Scénariste de son état, Colo Tavernier O’Hagan ne nie pas que les mots puissent entretenir des rapports étroits avec les images, mais elle n’accepte pas pour autant cette manière qu’ils ont souvent de s’assembler pour former des clichés. Rien de bien nouveau à vrai dire — les clichés existaient longtemps avant que le mot cliché n’existe, et les barbarismes aussi —, mais les moyens de communication contemporains donnent à ces très stériles créations une diffusion ahurissante. Nous n’avons vu pour l’instant que de très brefs extraits de la Palme d’Or du dernier Festival de Cannes, mais quand, dans l’un d’entre eux, nous entendons Léa Seydoux asséner, souveraine et sans la moindre ironie, un « J’adhère complètement », il nous vient une envie de lui faire manger ses cheveux bleus. Ou de nous faire lacanien : la Vie d’Adèle ou la Vide Adèle ?

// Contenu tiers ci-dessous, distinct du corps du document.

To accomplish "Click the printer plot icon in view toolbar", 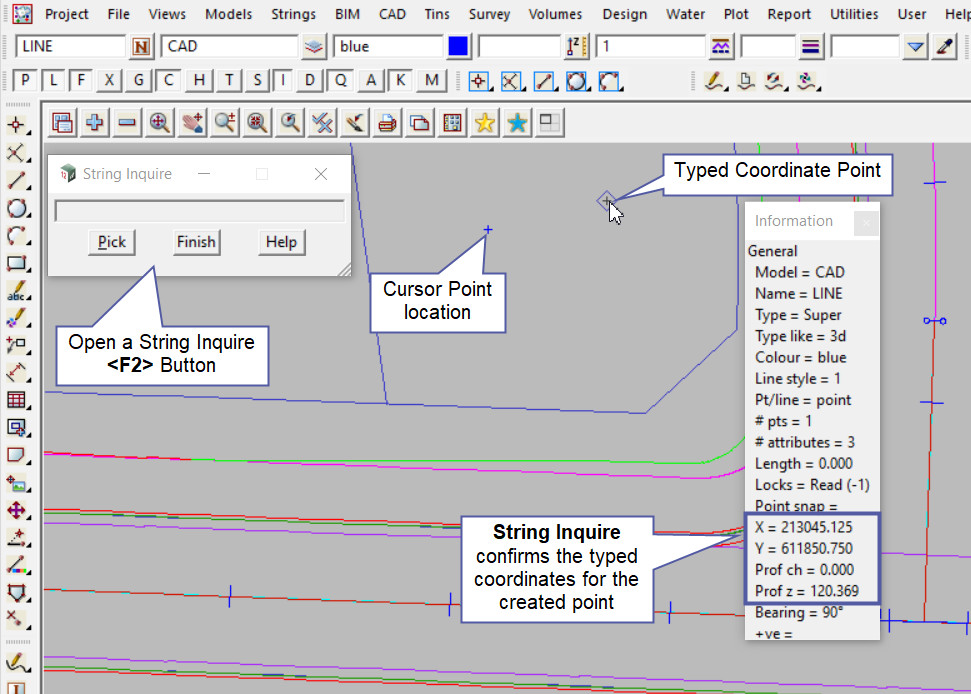I will [x=387, y=123].
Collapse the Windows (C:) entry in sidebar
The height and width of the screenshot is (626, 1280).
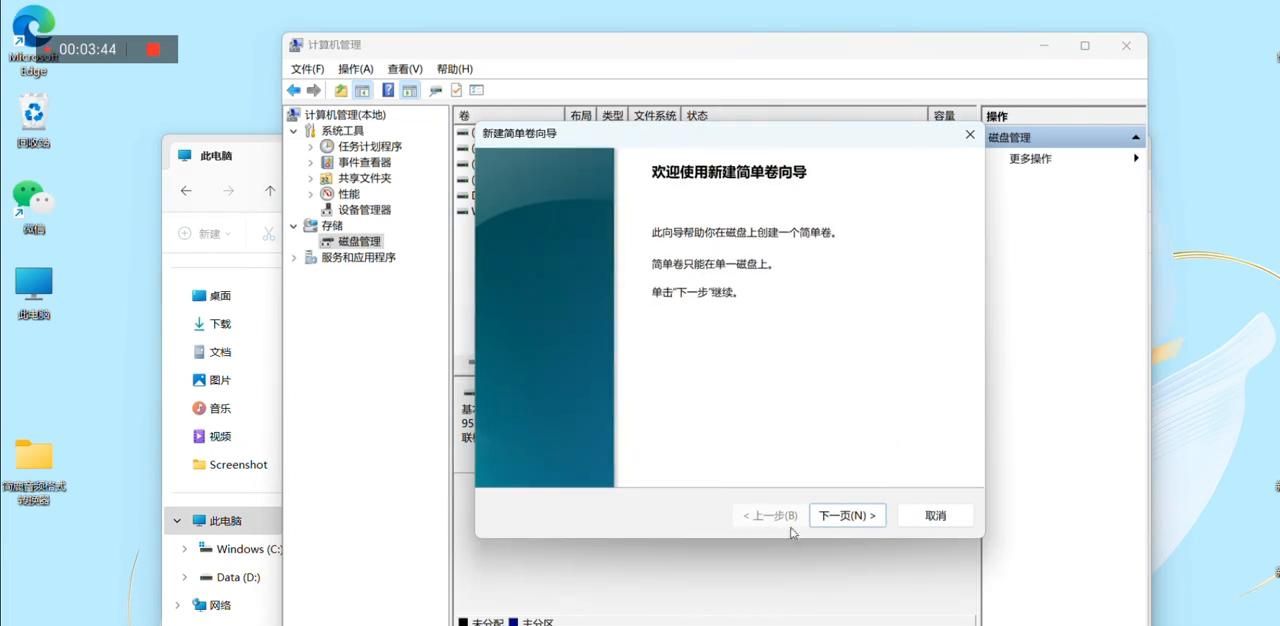click(x=184, y=549)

Pour régler son compte à ces aberrations, dont elle a établi une liste qui, de son propre aveu, est loin d’être exhaustive, Colo Tavernier O’Hagan nous propose toute une série de vignettes qui sont comme autant de petits contes où les mots ou expressions étudiés se présentent comme autant de personnages. Voici l’histoire de la prise de pouvoir par AU FINAL et de la déconfiture de FINALEMENT. Ou celle de la disparition de RUMEUR quand BUZZ est entré dans la ville. Voici le constat d’huissier attestant la transmutation possible de l’adjectif COMMERCIAL en nom : on dit maintenant UN COMMERCIAL. Voici l’avis de décès de NE, poignardé dans le dos par PAS ou PLUS, ses propres valets. On sait plus, de nos jours, employer correctement la forme négative.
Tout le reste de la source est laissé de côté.